Honestly, changing between these three processes was very nice to not get burnt out on either. Mostly because they were so different from each other. One more manual and logical, the others more creative.

After a while, I had most things ready:

Lots of functions to treat the dataframe and get the info I wanted
A function to unify all that info and inject it into my markdown file (using python .format)
A pretty markdown file that I can inject all my info into

This marks the halfway point of this whole project. I got all the data I wanted, structured it all in a way I can easily use later (in this case, stored the “highlights” of the data in a python dictionary), and generated a pretty markdown page with all that data. Now, to the real bulk of the project.

_{There are lots of other things I could have done. I’m gonna note all of that down at the end of this doc in an “Improvements” section.}

5. Cloud

Okay, so, we’ve done everything we wanted to. Gathered the data, displayed it in a nice way, what else is there to do?

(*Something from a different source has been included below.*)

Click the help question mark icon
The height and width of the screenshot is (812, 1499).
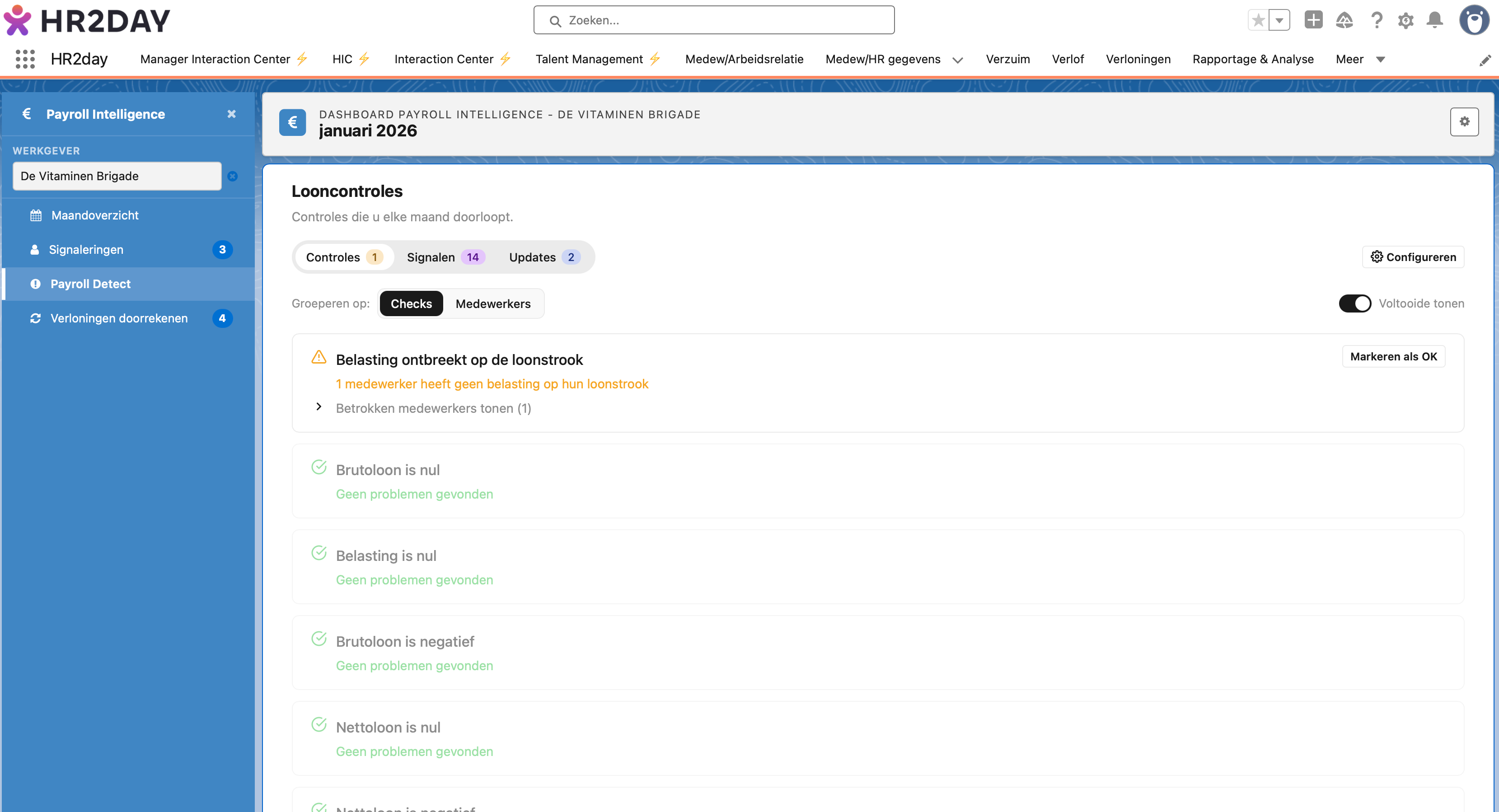click(1376, 20)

I could, every month, turn on my pc, run this program, take the markdown text it generates, go to reddit (or whatever other place I want to post this), manually post it in there, and be happy. But if you’ve ever programmed anything you know true happiness is only real when you automate something so much you regret it later.

So let’s begin.

The way I chose to do it is through Amazon Web Services (AWS) and Serverless Framework. I am not going to bore you with the details because there’s a real chance you are asleep already and I’m afraid what boring you even more would do to you.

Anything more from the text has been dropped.